Larry Ellison - It’s Ludicrous that Cloud Computing is Taking Over the World
October 11, 2008
Larry Ellison is opinionated. Make no mistake about that.
I guess he can with his 86 billion dollar market capitalization compared to Salesforce.com’s 4 billion dollar.
While the whole world may seem like it’s going towards cloud computing, on-demand software-as-a-service, and all it’s derivatives (PaaS, MaaS, etc.), Ellison is focusing on what he has now and what he does best.
I like his quote about Webvan. I used them once when I was living in the Bay Area, and it had it’s place for single guys who work overtime in a Silicon Valley dot com startup.
Just like expensive Enterprise grade commercial software with annual software license renewals… there definitely is a market for it, and his proof is in his sales. Maybe it’s just not for you?
Here is the partial article from Forbes.com
Ellison Shoots Hole In Cloud
The Oracle chief executive told shareholders at the company’s annual meeting Friday that the technology is a fad that doesn’t have a clear business model, despite the fact that Google, Microsoft and practically every other tech company is singing its praises.

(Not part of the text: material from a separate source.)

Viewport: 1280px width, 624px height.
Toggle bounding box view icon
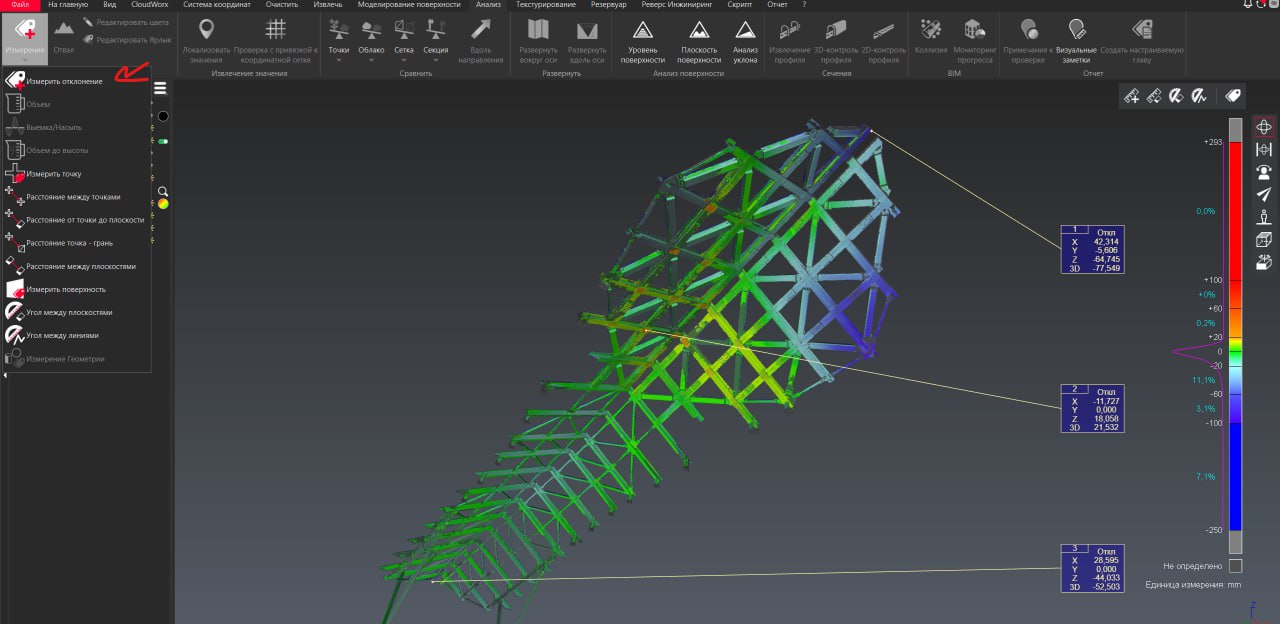click(1263, 239)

“I think it’s ludicrous that cloud computing is taking over the world,” Ellison told about 100 shareholders who attended the meeting at the software maker’s headquarters. “We think it’s very hard to make money in this thing.”
Ellison said open source and software-as-a-service (SaaS) technologies were similarly hyped a few years ago, but neither have become multibillion-dollar industries. “There’s one profitable open source company: Red Hat” he said.
The biggest SaaS company is Salesforce.com, which has trailing 12-month revenues of $920 million and a $4 billion market capitalization (even after this past week’s stock market gyrations). But Salesforce.com is “barely profitable,” Ellison huffed. (The company had a net income of $18.4 million in fiscal 2008. Oracle, by contrast, had $5.5 billion for fiscal 2008.)
At the most, Ellison said, Oracle might lease space in the cloud–technology that lets companies and consumers store data on the Internet rather than in networks of computers–but that’s it. “I’m not going to build the cloud,” Ellison said. “It’s the Webvan of computing.”